Cette affirmation est d’autant plus forte que la Cour valide également le motif réel de la décision, qui n’était pas seulement la rotation du personnel mais aussi la réduction des effectifs pléthoriques du bureau de Rome. En admettant que la réorganisation puisse poursuivre plusieurs objectifs, y compris des ajustements d’effectifs, la Cour renforce encore la marge d’appréciation de l’administration. Le contrôle du juge ne porte pas sur l’opportunité de la réorganisation, mais uniquement sur le respect des garanties statutaires et l’absence d’erreur manifeste d’appréciation quant à l’existence d’un intérêt du service.
**B. L’obligation de mobilité, corollaire du statut de fonctionnaire européen**
En contrepartie de ce large pouvoir administratif, la Cour définit la mobilité comme une obligation fondamentale pour le fonctionnaire. Elle énonce que « le fonctionnement de l’administration communautaire comporte, pour tout fonctionnaire européen, l’obligation d’accepter toute affectation répondant à la catégorie et au grade de son emploi, conformement aux exigences du service, dans l’ensemble de la communauté ». La mobilité géographique n’est donc pas une éventualité exceptionnelle, mais une caractéristique inhérente à la fonction publique européenne.

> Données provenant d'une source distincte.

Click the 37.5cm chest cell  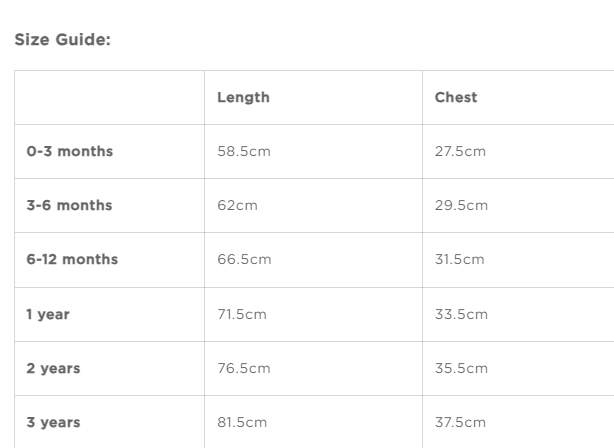coord(461,422)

La Cour précise que les contraintes personnelles et familiales qui en découlent sont la contrepartie des avantages matériels et des prérogatives attachés au statut. Même si la décision de rotation prévoyait un examen des situations personnelles pour les agents des catégories B et C, cet examen ne confère pas un droit de veto aux agents. L’administration conserve le pouvoir d’arbitrer entre les difficultés personnelles exposées et les exigences du service. En distinguant clairement le statut des fonctionnaires de celui des agents locaux, recrutés pour un lieu déterminé, la Cour souligne que la stabilité géographique n’est pas un droit acquis pour ceux qui ont embrassé une carrière européenne.